Cappelli’s idea that the ongoing trend is not about performance appraisals per se, but rather the broader change in thinking that it represents, is an interesting way to look at the issue. To a certain extent, however, our research disagrees with the notion that “employees actually need to be managed and that the supervisor should be helping them improve their performance and develop their skills.” This describes a heavily top-down way of managing employees.
Instead, we would argue that professional relationships are indeed changing, but rather than reverting to a bygone era of performance management, the emerging management style is more collaborative, with performance and development becoming the shared responsibility of manager and employee. This change is also reflected in recent changes to performance management that focus on more frequent, informal, two-way conversations.

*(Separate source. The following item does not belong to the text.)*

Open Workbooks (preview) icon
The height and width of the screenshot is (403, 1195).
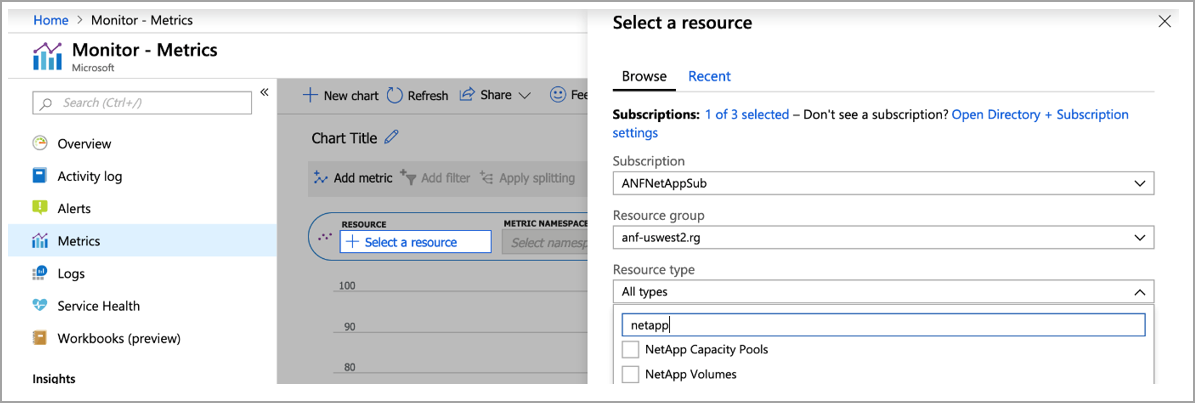point(40,338)
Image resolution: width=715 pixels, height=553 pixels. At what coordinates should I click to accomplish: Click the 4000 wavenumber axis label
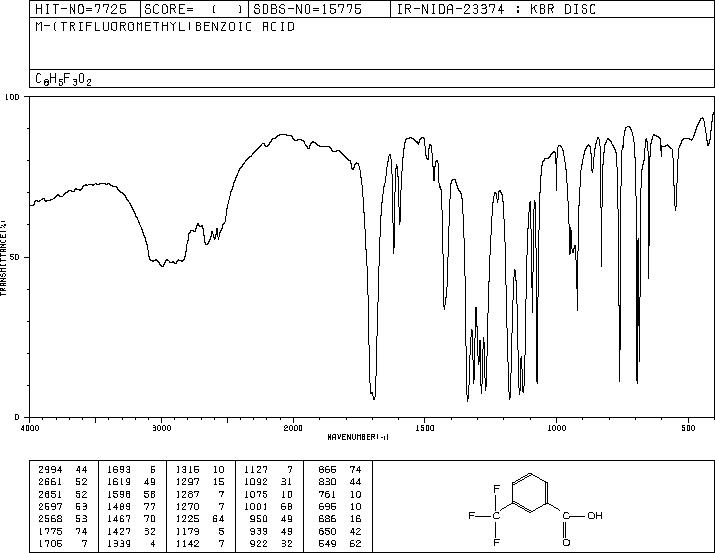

In the past year or two, many organizations have radically reformed their approach to performance reviews, in some cases ditching them altogether, and in many cases keeping the review but getting rid of performance scores or ratings, as GE became the latest major employer to do in July. On the other hand, our research at CEB has found that removing ratings tends to diminish the quality of the review process and doesn’t help performance; others have questioned this new trend as well. Looking at all the changes going on in this field (and drawing heavily on CEB research!), Knowledge@Wharton considers what’s working, what’s not, and what the future holds for performance management:
While the traditional annual performance review is surely dying, [Peter] Cappelli, who is also director of Wharton’s Center for Human Resources, has a wait-and-see attitude about whether employers will really create a different kind of relationship with employees, or end up doing less performance appraisal and replacing it with nothing instead.
“For a lot of companies that are thinking about this change, they are just copying what other companies are doing,” he says. “We will see a lot of false starts on this thing, and then they will discover their relationship with employees is worse off. The thing I would watch is to what extent this is an ideological battle. Is it all about the money, all about rewarding people — that [this is] how things get done, we have to punish the bad employee and fire them? Is it all about the economic incentive? Or is it much more about relationships and developing people and encouraging them to perform better? It’s an ideological divide that has to do with human nature. And to some extent that’s at the heart of this whole issue.” …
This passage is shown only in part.